It’s hard to measure what’s actually number 1 when everything is a different price.
On the pop charts, pricing is now an issue as all the top hits are being offered at wildly conflicting ranges.
For example: iTunes has pumped up sales of Carrie Underwood’s new album by discounting it to an incredible $5.99. The result is that “Storyteller” is number 3 on the iTunes charts. Who wouldn’t buy something for $5.99 just to see what it is? That’s what albums sold for 40 years ago. “Storyteller” is also at that price (for download) at amazon.

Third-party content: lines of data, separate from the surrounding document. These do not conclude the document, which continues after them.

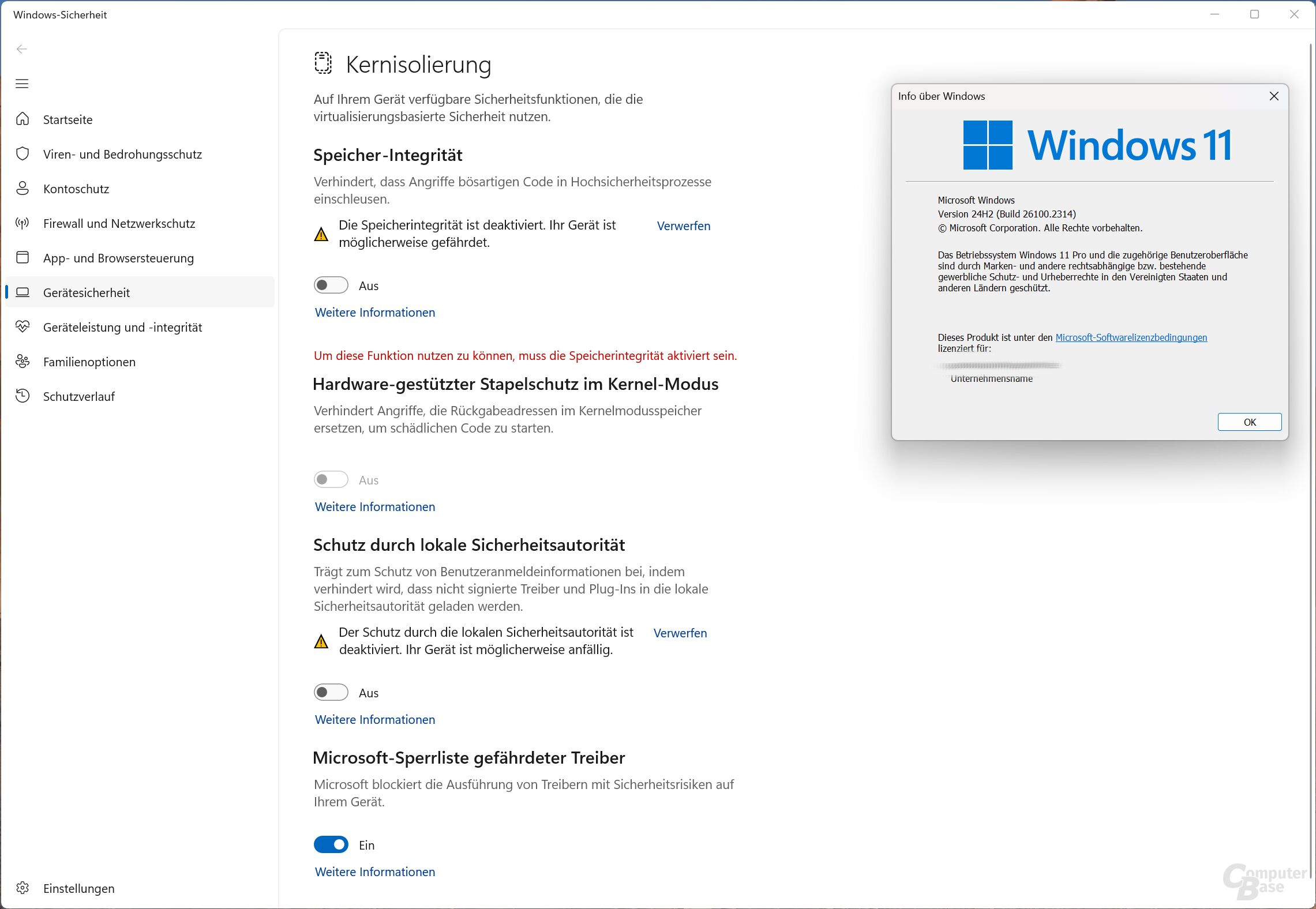This screenshot has height=909, width=1316.
Task: Click the back arrow icon
Action: tap(22, 49)
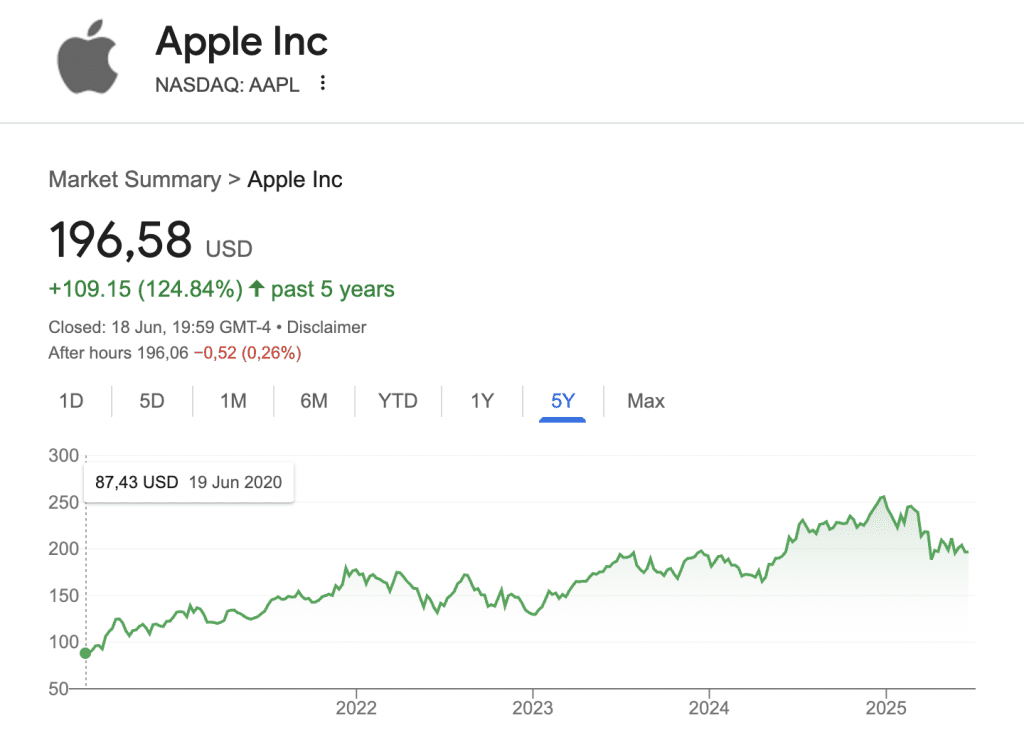Image resolution: width=1024 pixels, height=740 pixels.
Task: Click the 2025 label on chart axis
Action: click(885, 709)
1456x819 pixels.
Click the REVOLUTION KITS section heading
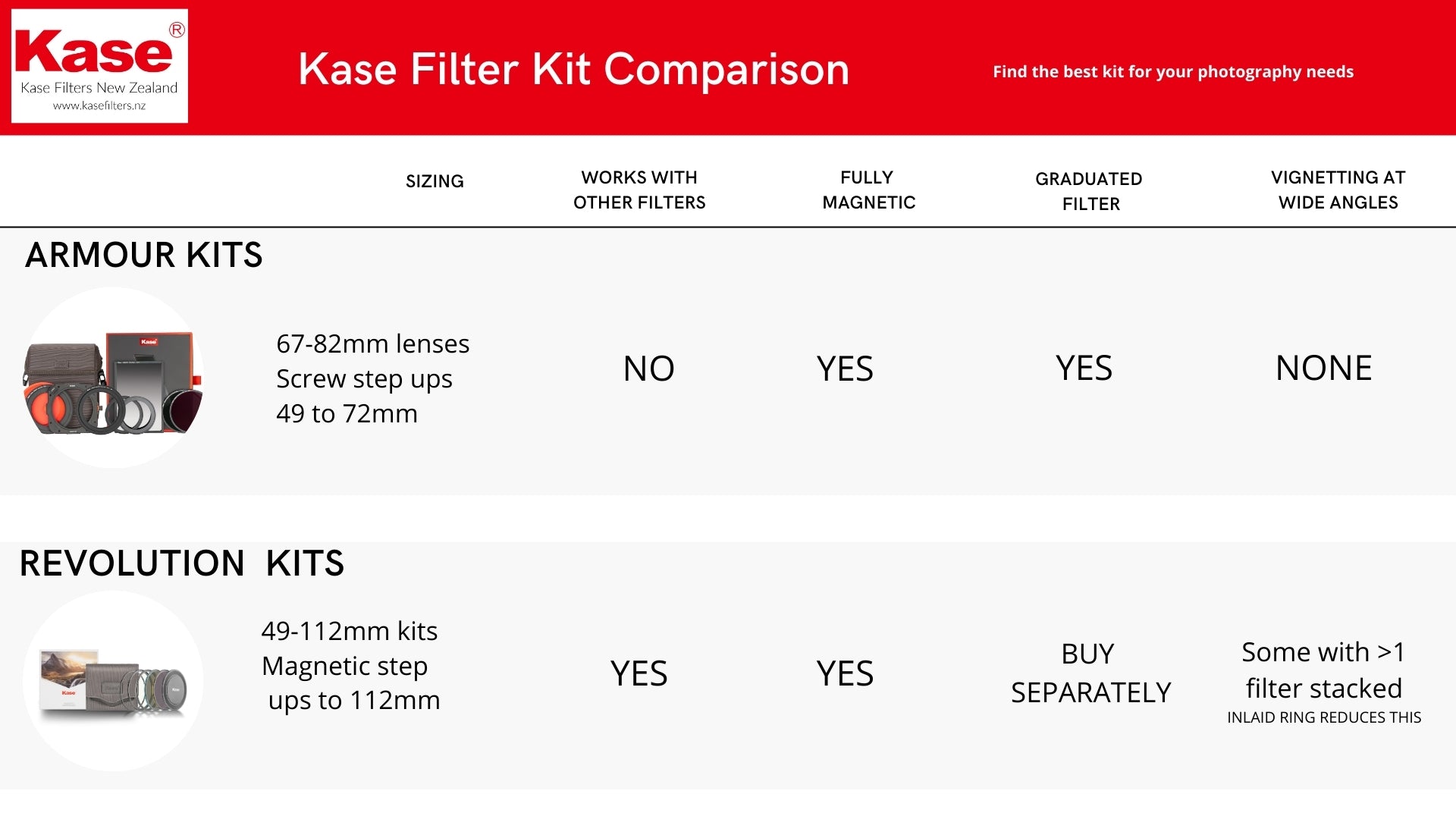pos(182,563)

Meanwhile, Adele’s forthcoming “25” album is ranked as the number 1 album on both iTunes, where it’s selling for $10.99, and amazon, where it’s the same price for the download and but only $9.99 for the CD, which you could buy and then upload into a computer for free. That’s four dollars off the basic list price. It’s also four dollars cheaper than the deluxe edition of One Direction’s “Made in the AM,” which is at number 6 on iTunes awaiting release next Friday, and two dollars less than Justin Bieber’s “Purpose,” currently second to Adele.
So what’s doing better? The deep discounted albums or the highly price ones? Over at amazon, the Beatles’ new “1+1” box set, selling for $50.98, is at number 4 among their physical CDs. (It’s worth it.)
And who’s eating the cost of these discounts? The record companies take the hit to stimulate sales and chart position. But there’s no parity, just a free-for-all on the charts.